* [Source passage]:
MobileRead Forums - View Single Post - Pandoc and Tesseract to keep images and TOC

Hitch · 11-26-2018, 09:23 AM

Quote:

Originally Posted by kso

Why don't you try pdftotext, part of xpdf, and a standard application on linux (and probably others). It extracts whatever text is in the pdf and writes it to a plain text file avoiding the OCR/proofreading steps. You can even specify a crop area by giving it top/left coordinate and a width and height of the crop area to work on.

klaus

For the very reasons you mentioned--it exports plain text. I suppose if we received a simple PDF that was relatively plain text, and I didn't mind investing all the time needed to then go in and recode all the text formatting, that might be a way forward. But in our experience--and we've done quite literally thousands of PDF-->ePUB jobs--it takes longer to proof a PDF, line-by-line, and add back in the text formatting, than it does to Scan/OCR the file in the first place and do the work in the order we do it.

In other words, you do not avoid the proofreading step--you actually make it longer/worse, because you have to proof line-by-line, to find italics, bold, underscored text, blockquotes, etc. It's faster and easier to run two PDF Compare functions, to find differences between two PDFs, than it is to have to manually read the source PDF against the (now reformatted) text, to find and replace all text formatting. Laboriously long and tedious work to replace all the formatting, in term of the proofing.

And that assumes that it's something simple, like a novel. Once you move past novels, of course, it gets arithmetically worse.

* [Information provided]:
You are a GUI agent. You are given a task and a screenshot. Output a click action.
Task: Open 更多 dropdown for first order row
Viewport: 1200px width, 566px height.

* [Written request]:
Answer these questions about the forum post on pdftotext, one answer per line.
(a) According to the quoted message, pdftotext is part of which package?
(b) What four values does the quoted message say are given to specify a crop area?
(c) How many PDF Compare functions does the reply say are run to find differences between two PDFs?

* [Reply to the exercise]:
(a) xpdf
(b) A top coordinate, a left coordinate, a width, and a height
(c) Two